-- GIVEN ENTRIES --
--
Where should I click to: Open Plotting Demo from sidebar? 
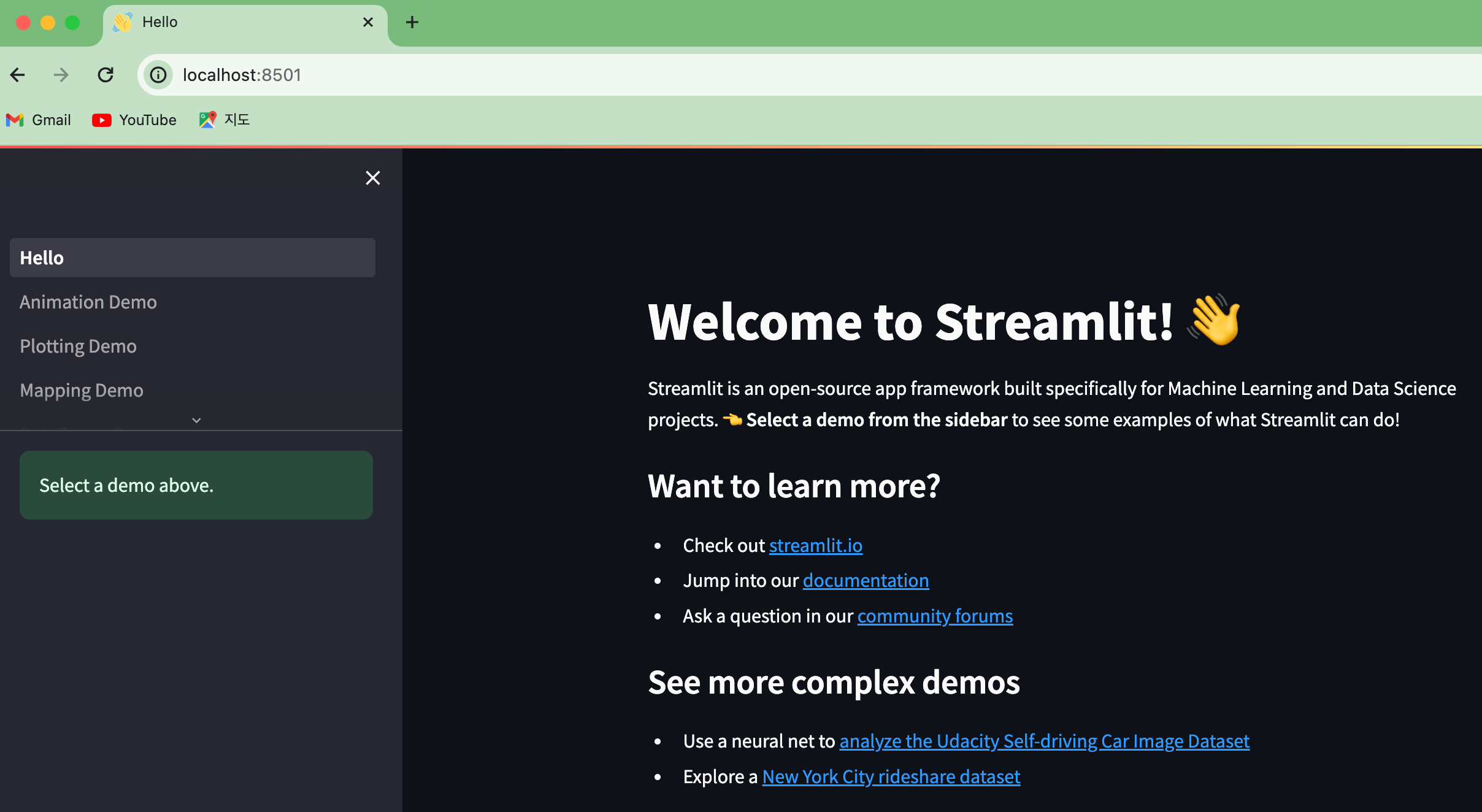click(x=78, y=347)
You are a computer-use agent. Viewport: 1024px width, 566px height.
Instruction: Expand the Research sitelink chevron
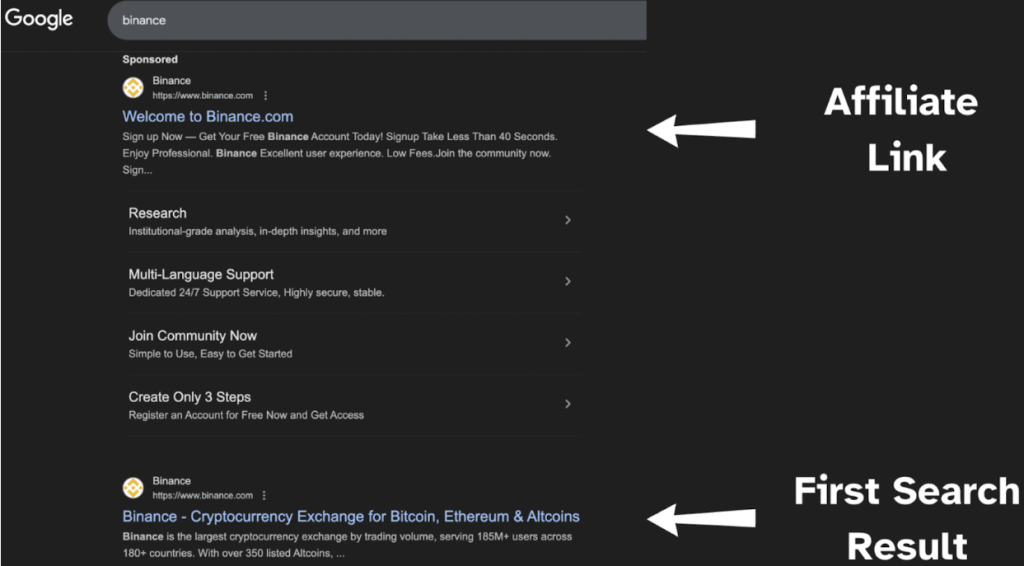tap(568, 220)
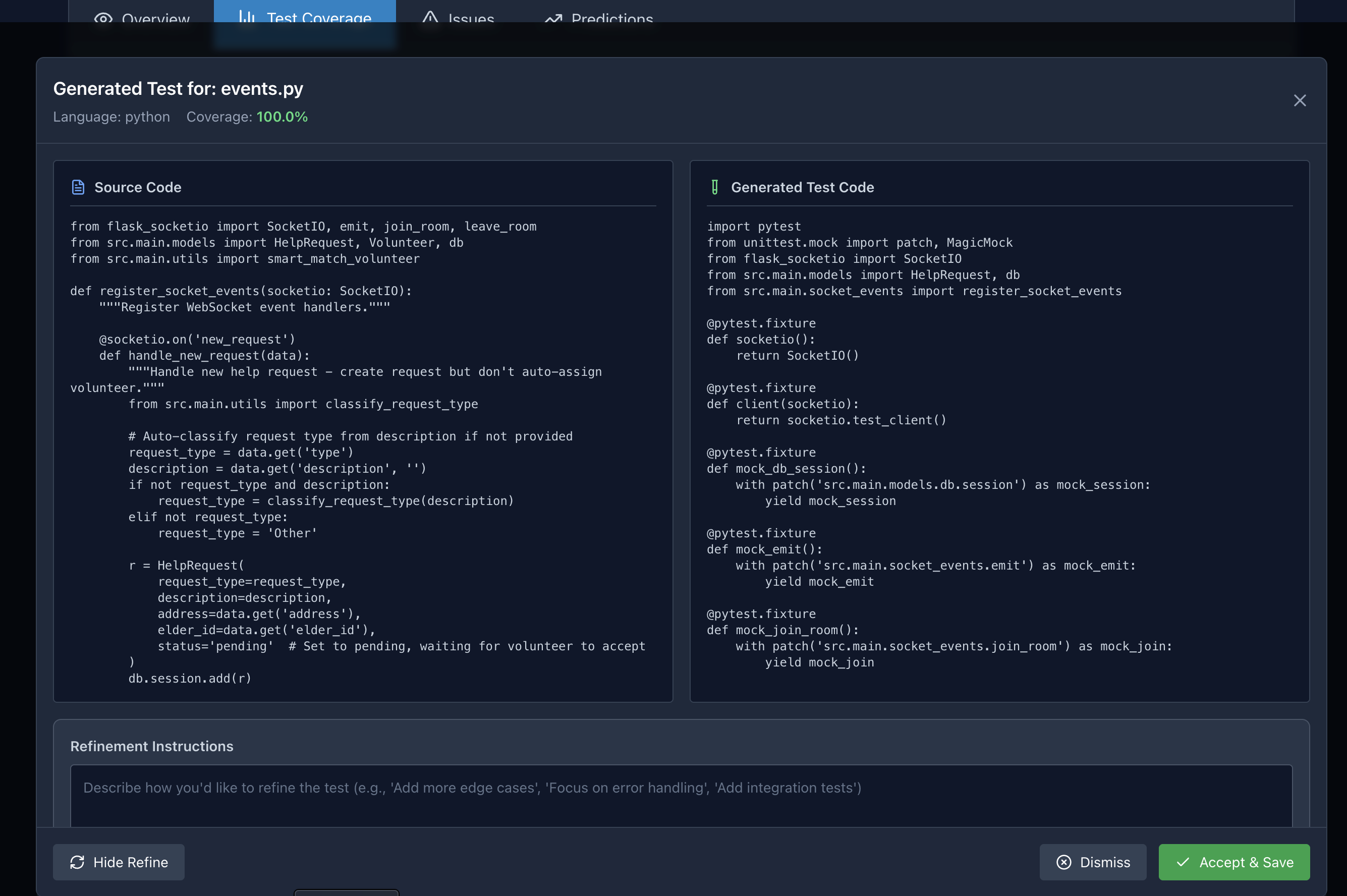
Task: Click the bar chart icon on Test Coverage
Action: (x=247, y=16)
--
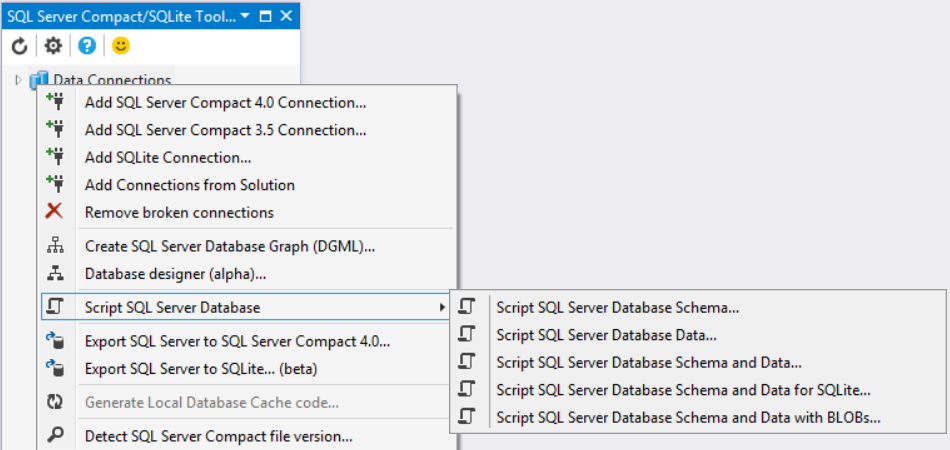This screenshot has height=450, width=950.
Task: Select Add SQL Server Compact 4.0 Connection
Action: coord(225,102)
--
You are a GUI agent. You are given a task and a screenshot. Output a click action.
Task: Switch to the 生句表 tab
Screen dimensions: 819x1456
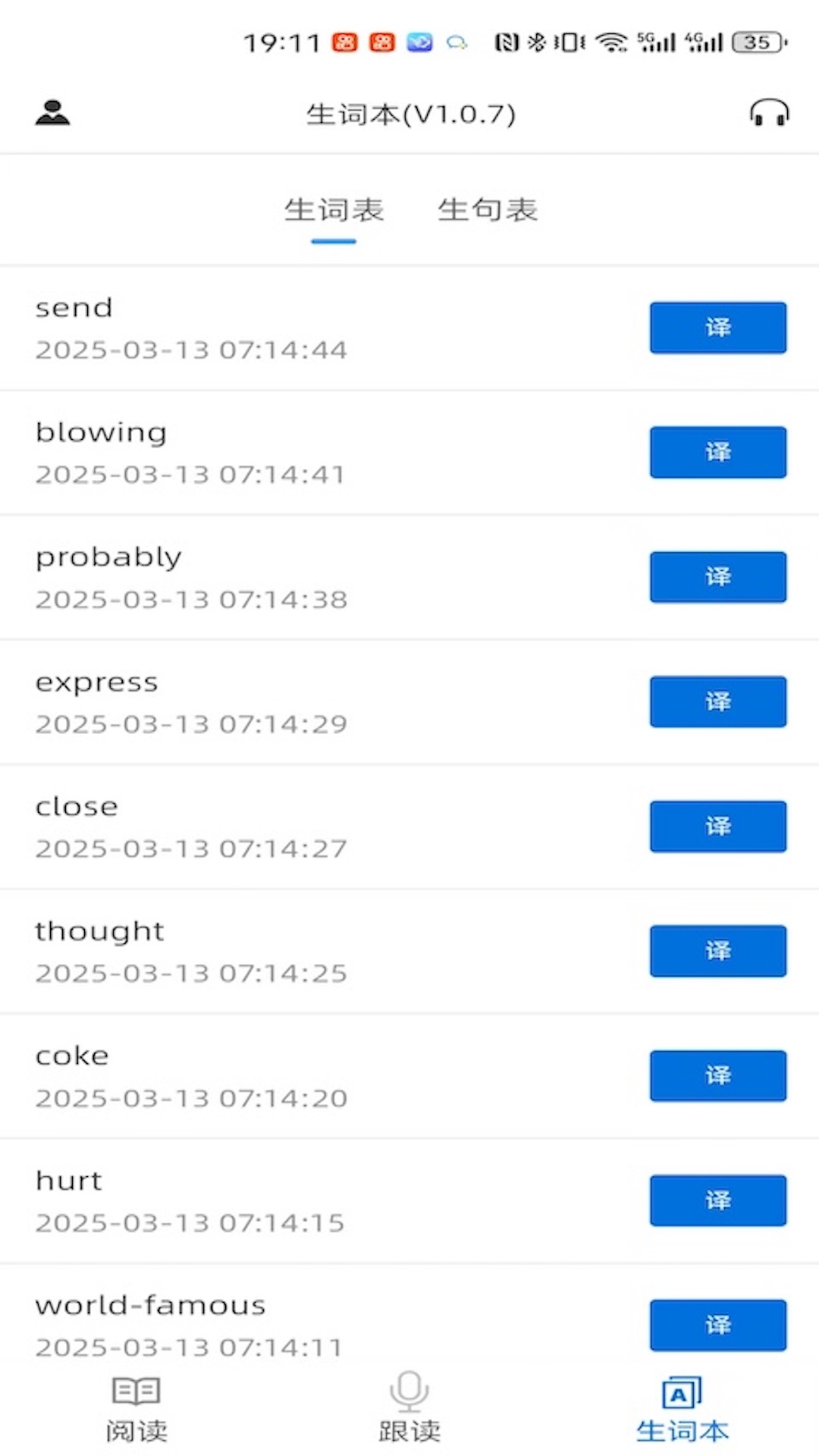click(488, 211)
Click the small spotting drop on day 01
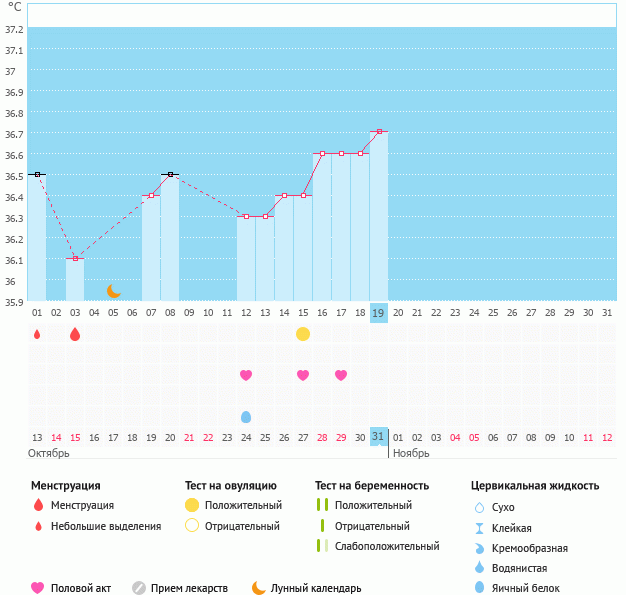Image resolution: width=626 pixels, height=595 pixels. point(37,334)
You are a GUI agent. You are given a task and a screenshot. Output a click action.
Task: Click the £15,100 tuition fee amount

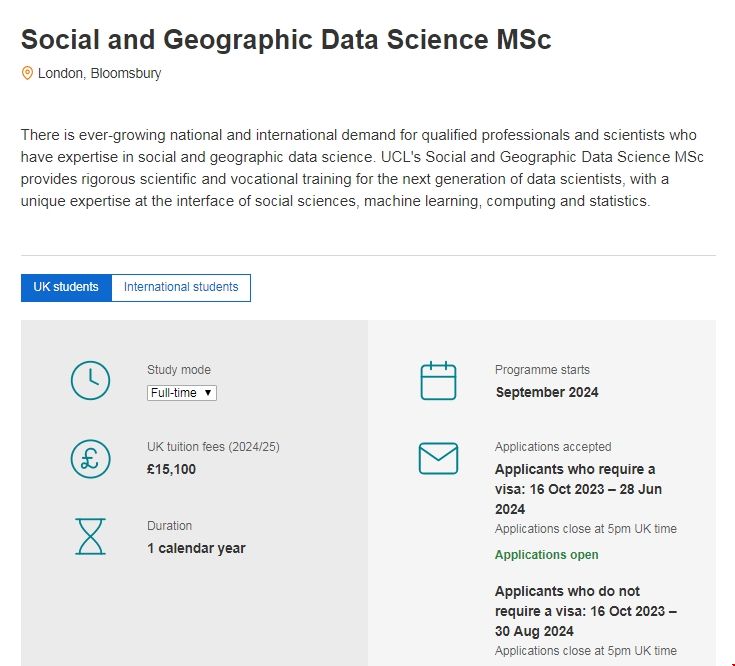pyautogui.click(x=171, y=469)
--
-- GIVEN PROBLEM --
Render everything from the line containing "This screenshot has height=450, width=950." down to the line containing "Action: coord(225,102)" as a numbered list, skipping blank lines. Omit the pictures.

-- FULL ANSWER --
1. This screenshot has height=450, width=950.
2. Task: Select Add SQL Server Compact 4.0 Connection
3. Action: coord(225,102)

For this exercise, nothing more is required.